E&P cases also present some unique legal issues compared to most Chapter 11 cases, including (i) whether the personal property or real property rules apply (which provide for different rights and time periods), (ii) how special state law rights and priorities such as liens and royalties are treated vis-à-vis secured and other creditors, (iii) whether certain production payments are true sales or disguised financings (as highlighted above) and (iv) whether environmental and clean up obligations can be discharged in the bankruptcy and how such claims are classified and treated.

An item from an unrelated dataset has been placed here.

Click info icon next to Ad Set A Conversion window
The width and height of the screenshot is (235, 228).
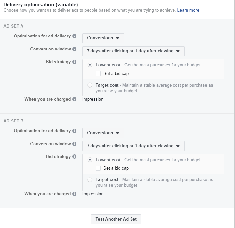[x=75, y=49]
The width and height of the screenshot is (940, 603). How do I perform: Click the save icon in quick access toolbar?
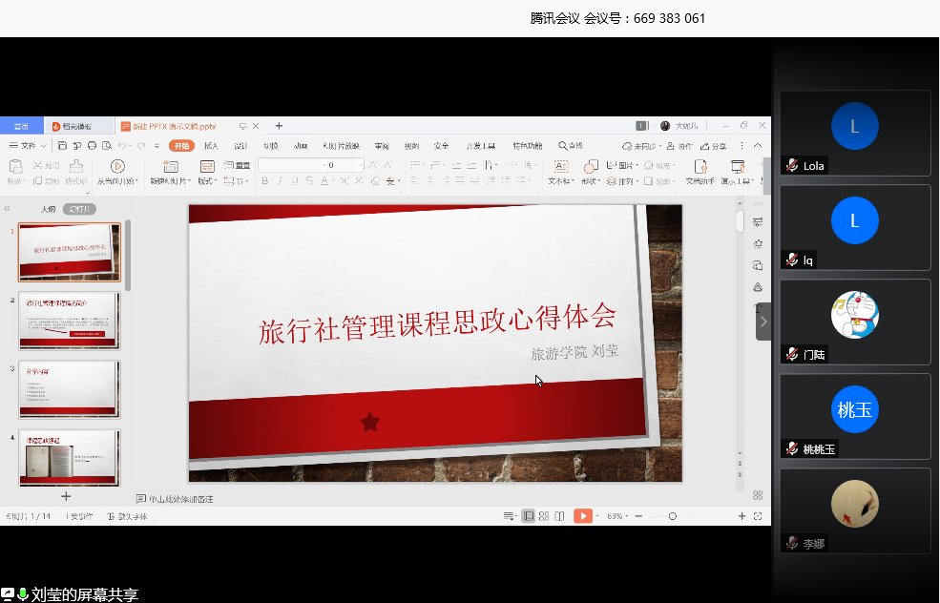point(62,146)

It is important to note that bankruptcy is a tool and not a strategic plan by itself. Among the tools bankruptcy provides are: (i) a breathing space from creditor payment demands and remedies, (ii) the ability to borrow funds or use cash collateral (e.g. cash on hand and incoming receivables and payments) on a post-petition basis to fund its business, (iii) the ability to sell assets to fund operations often on a free and clear basis, (iv) the ability to pay certain claims at a large discount and/ or over time, (v) the ability to bind holdouts and dissenting creditors in certain situations, and (vi) the ability to reject certain burdensome contracts and leases.  Companies that restructure crippling debt loads can often emerge from bankruptcy and start life anew, but with the latest fall in energy prices, even a freshly capitalized balance sheet may not be enough to save the company

Indeed, bankruptcy by itself does not solve problems such as ongoing revenue and pricing issues or the need for going forward capital and trade creditor support. For example, when Samson Resources filed for bankruptcy in September 2015, wiping out US$4.2 billion of equity, the expectation was that second lien lenders, in the middle of the capital structure, would take over the company, wiping out the junior debt but paying senior debt holders 100 cents on the dollar. Now that assumption is being questioned and the pre-filing agreement with creditors has fallen apart. With the drop in energy prices “elements of the restructuring agreement, including refinancing senior debt and a commitment to inject new money, are likely no longer feasible”, according to a court document filed on December 17, 2015, in Delaware. “Any new restructuring would likely provide significantly less value for stakeholders than the transaction (originally) contemplated.” Second lien lenders who expected to take over Samson had pledged to put US$400 million into the company. But with prices of natural gas less than US$1.75 per million British thermal units —when the investment thesis of the original owners required prices of US$4 per mmbtu —“it was rational to take another look”, said one person involved in the talks. In its attempt to survive, Samson has cut costs and suspended all drilling.

Conclusion

Although the immediate cause of the collapse is over-production of tight oil, the key to recovery is a material increase in demand. Worldwide demand for oil has increased—its just that the rate of increase in demand has dramatically slowed down. The problem is structural and firmly rooted in the speculative money that was funding under-performing US unconventional oil companies since 2010. A possible first step to price recovery is the severing of capital supply to E&P companies that could not fund their operations from cash flow when oil prices were more than US$80 per barrel. If this does not happen, the world could be in for a long period of low oil prices. Until then, distressed investors should remain mindful of the inherent benefits and risk of investing in the E&P space as they evaluate opportunities resulting from this downtown.